Pope Francis did it again.
Did what? Gave another Wednesday papal audience, of course!
And the media and the pop psychologists—both secular and Catholic—have done it again, too. They’ve responded vigorously and rather alarmingly to the Holy Father’s recent Wednesday audience (Feb. 4, 2015: http://w2.vatican.va/content/francesco/en/audiences/2015/documents/papa-francesco_20150204_udienza-generale.html) in which he continued his catechesis on the family by teaching about fathers.
Pope Francis now-famously said:
“A good father knows how to wait and knows how to forgive from the depths of his heart. Certainly, he also knows how to correct with firmness: he is not a weak father, submissive and sentimental. The father who knows how to correct without humiliating is the one who knows how to protect without sparing himself. Once I heard a father at a meeting on marriage say: ‘Sometimes I have to strike the children lightly… but never in the face so as not to humiliate them’. How beautiful! He has a sense of dignity. He must punish, but he does it in a just way, and moves on.” [boldface emphasis added]
With that, the headlines proliferated. The Pope has said spanking is okay! Omigosh! Those who have embraced an absolutist “anti-spanking” ideology were the most offended, it seems. The Holy Father has misspoken, right? Did he really say that? His words are of course not authoritative, right? He was just speaking off the cuff! A miscalculation that failed miserably to make his real point about mercy and forgiveness!
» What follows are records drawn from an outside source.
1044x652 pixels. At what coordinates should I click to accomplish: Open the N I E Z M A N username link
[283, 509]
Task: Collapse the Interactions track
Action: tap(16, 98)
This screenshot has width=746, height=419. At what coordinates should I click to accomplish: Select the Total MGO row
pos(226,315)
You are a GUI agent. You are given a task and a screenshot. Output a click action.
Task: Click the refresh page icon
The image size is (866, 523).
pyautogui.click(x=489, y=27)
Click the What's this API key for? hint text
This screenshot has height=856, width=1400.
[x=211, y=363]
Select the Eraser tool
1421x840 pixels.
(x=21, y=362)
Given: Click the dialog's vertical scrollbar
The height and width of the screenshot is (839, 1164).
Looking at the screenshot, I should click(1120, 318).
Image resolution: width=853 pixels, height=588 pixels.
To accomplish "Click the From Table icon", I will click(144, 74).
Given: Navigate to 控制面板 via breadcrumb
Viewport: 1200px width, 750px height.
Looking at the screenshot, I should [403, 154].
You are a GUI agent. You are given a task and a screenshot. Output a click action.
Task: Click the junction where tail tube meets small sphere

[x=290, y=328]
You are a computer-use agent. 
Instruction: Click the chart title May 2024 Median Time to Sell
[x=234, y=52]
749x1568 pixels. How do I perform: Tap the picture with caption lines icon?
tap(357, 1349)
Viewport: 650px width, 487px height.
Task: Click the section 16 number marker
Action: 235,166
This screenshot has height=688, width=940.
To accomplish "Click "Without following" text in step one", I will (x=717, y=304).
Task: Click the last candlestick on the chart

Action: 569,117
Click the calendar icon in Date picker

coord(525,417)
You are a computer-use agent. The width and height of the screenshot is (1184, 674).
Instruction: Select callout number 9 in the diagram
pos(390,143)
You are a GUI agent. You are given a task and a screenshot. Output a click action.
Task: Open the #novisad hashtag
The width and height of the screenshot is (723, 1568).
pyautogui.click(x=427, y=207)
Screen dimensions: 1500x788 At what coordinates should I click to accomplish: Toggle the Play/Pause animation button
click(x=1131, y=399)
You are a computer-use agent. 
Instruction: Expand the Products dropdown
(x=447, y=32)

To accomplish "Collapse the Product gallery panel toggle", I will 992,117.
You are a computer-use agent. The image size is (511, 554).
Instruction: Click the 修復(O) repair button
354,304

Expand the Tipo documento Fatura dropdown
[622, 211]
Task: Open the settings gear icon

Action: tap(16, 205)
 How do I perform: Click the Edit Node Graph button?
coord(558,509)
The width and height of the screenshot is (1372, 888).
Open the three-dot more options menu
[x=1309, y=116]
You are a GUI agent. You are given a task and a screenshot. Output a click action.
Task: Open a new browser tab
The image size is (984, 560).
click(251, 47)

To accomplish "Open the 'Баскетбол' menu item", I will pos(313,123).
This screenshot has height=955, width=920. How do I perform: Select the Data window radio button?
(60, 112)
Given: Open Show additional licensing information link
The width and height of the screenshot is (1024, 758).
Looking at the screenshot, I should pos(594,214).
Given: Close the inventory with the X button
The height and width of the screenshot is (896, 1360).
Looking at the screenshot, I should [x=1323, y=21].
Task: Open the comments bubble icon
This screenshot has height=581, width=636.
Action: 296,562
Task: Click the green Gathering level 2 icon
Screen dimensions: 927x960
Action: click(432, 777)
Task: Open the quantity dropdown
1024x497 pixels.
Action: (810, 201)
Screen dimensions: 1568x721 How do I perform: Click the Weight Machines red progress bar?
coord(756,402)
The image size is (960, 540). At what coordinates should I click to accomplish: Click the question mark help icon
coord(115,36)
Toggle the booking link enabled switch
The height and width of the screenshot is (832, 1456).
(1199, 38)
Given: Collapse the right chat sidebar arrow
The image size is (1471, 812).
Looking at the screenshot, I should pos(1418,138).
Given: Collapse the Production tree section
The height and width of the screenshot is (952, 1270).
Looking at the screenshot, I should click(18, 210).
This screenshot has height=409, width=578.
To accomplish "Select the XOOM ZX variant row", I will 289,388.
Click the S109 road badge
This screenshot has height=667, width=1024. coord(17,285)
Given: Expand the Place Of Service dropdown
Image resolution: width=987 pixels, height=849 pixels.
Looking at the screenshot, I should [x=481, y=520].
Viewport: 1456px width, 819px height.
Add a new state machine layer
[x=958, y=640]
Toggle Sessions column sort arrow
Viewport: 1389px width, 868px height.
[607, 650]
It’s up to parenting experts to decide this, not him! Doesn’t he know there’s absolutely no theological or Scriptural support for spanking?!
It’s time for a reality check—particularly for the cadre of Catholic anti-spanking pundits who are placing ideology ahead of truth on this one.
- What Pope Francis said IS—most assuredly—part of his ordinary teaching office. It’s part of the “ordinary papal magisterium.” It’s not something Catholics simply ignore because they disagree and think there is no “just” form of spanking as corporal punishment. I find it most amazing that I’m witnessing some Catholics imbued, for example, in the authoritative teaching of Pope St. John Paul II’s “Theology of the Body” while simultaneously and intentionally downplaying Pope Francis’ authentic magisterium as expressed in his ongoing catechesis on the family! Folks, the “Theology of the Body” was delivered to the faithful in precisely the same manner—via Wednesday papal audiences.
- The Holy Father is definitely speaking as Pope here (and thus with magisterial authority), but his words are merely re-stating what faithful Catholic parents have always known—measured corporal punishment is indeed among the “just” options for parents in disciplining their children. This comes as a culture shock mostly (maybe only) to those who are deeply invested in contradicting this truth because it contrasts with their deeply-held absolutist stance against spanking, but is it really a shock to anyone else?
- Pope Francis is not instructing parents that they “ought” to spank. His words about fathers merely reflect, explicitly, that spanking can be a just form of discipline. Despite what pop psychologists might claim in this arena about it actually being always wrong to spank, Holy Mother Church has never made such a claim—and never will. It’s among the many potential tools in the parenting toolkit. But that doesn’t mean that every parent is somehow obligated to use every tool. Rather it mainly means that every parent ought to conscientiously make a choice as to which tools are most “just” for their unique situation and their unique children. And, it means that we parents also ought to avoid criticizing or second-guessing those parents whose choice might differ from ours in this regard.
Okay—with this reality check in mind, dear parents, please do your personal best to form your conscience on this question in full accord with the Church’s teaching on the dignity of the human person (including all those little human persons who are our children) and with a conscious understanding of what is and is not part of the parenting toolkit. Spanking can be a form of “correcting without humiliating” as Pope Francis says. It’s by no means the only or the best option both for lots of parents and lots of kids in lots of situations. It may be the “just” option at certain times. Yet, we parents can be weak human beings, so let’s be sure we are deeply careful of the choice we make when disciplining children.
At the same time, parents, let’s also avoid the irony of beating each other over the head with our own personally held views on spanking. We can do better than that!